A Lenexa company has a new answer to the question "How'd the market do today?"
Investors, however, might not think they need a new answer to a question addressed by the Dow Jones industrial average, the Standard & Poor's 500, the Nasdaq composite, the Russell 2000 and myriad other stock indexes.
Still, Lenexa-based Bats Exchange launched its Bats 1000 stock index in July as its own daily read on Wall Street's ups and downs.
"It's an awareness issue of the fact that Bats is an exchange, that we are in this space and that we have an opinion about how the markets are doing," said Bats CEO Joe Ratterman.
The Bats Exchange is an industry upstart that has grabbed about 11 percent of the daily trading volume in U.S. stocks listed on the New York Stock Exchange and Nasdaq.
The Bats stock index seeks a familiar read on Wall Street's trend but from a different direction. One key difference in indexes is the list of companies each follows.
The popular Dow Jones tracks the stocks of only 30 large industrial companies that are deemed to be blue-chip players in their key industries. The Russell 2000 tracks that many small- to midsize companies' stocks.
Ratterman likens his Bats 1000 to a broader market sample than the S&P 500, with double the field.
"The one I personally most identify with when I'm trying to figure out how the market did today is the S&P 500, and I thought still that's maybe not quite representative enough," he said.

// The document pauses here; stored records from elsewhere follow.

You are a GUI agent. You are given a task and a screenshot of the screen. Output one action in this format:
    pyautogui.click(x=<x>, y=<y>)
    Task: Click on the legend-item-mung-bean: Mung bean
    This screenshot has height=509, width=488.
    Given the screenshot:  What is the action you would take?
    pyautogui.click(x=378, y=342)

The Bats index shakes things up in other ways, such as assigning companies to its own version of the 10 sectors of the economy.

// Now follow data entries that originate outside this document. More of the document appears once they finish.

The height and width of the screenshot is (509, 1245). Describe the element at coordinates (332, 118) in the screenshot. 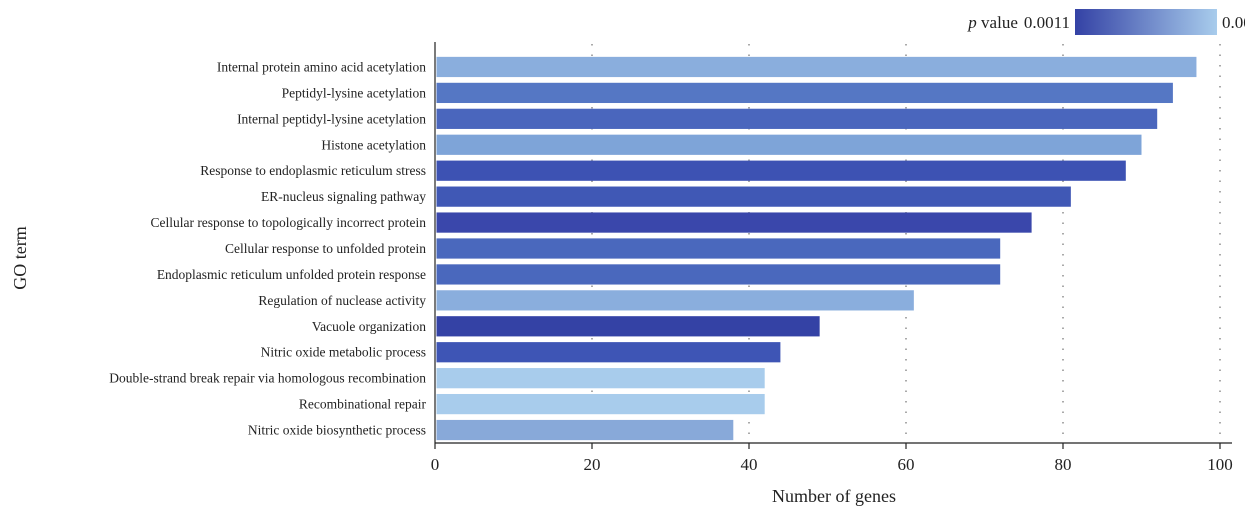

I see `category-label-3: Internal peptidyl-lysine acetylation` at that location.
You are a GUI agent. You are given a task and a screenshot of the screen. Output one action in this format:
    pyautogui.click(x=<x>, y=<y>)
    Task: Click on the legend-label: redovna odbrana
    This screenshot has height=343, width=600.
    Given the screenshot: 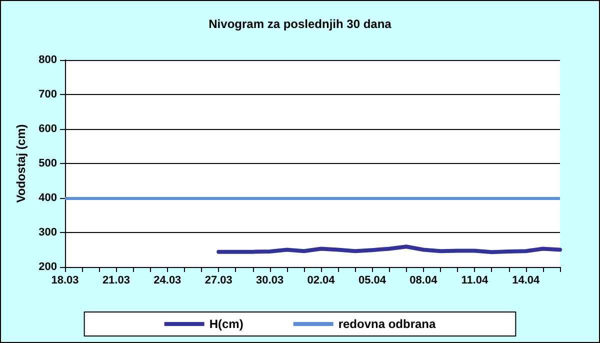 What is the action you would take?
    pyautogui.click(x=387, y=324)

It divides companies that do business with consumers, for example, between consumer goods and consumer services. Traditionally, analysts look at these stocks as either consumer cyclical stocks that rise and fall with the economy, such as electronics retailer Best Buy, and consumer staples companies that don't, such as diapers and toothpaste maker Procter & Gamble.
Each of Bats' 10 sectors contains stocks of 100 companies, building out the Bats 1000 index.
Here's one more key difference: On July 1, when Bats officially started calculating the index, it gave each of the 10 sectors an equal weight in deciding the value of the index.
Sandip Bhagat wondered why.
Bhagat is a principal at the Vanguard Group, a leader among stock index mutual funds. Vanguard prefers indexes that weight companies' importance in an index to the market value of all its shares. Let the market decide the relative importance of each, the reasoning goes.
For example, Bhagat said the value of technology stocks currently accounts for nearly 17 percent of the market. Bats, on the other hand, set its technology sector at 10 percent of its index, even after including telecommunications stocks that traditionally get their own sector.
"This decision to be 7 percent below the market weight in technology... what is driving that decision?" Bhagat said.
Ratterman said that by giving each sector equal weight he hopes to devise a "more rounded" answer to the question of how the market does each day.
Using companies' total market values can give larger companies too much influence. That's exactly the situation many cited when a few technology stocks helped drive the Nasdaq to record levels in 1999 — until the bubble burst.
So far, the Bats 1000 tracks fairly closely with both the Dow and S&P 500.
But few are watching at this point, and Ratterman wants to see the index run for a couple of years before pushing for mutual funds or exchange-traded funds based on the Bats 1000.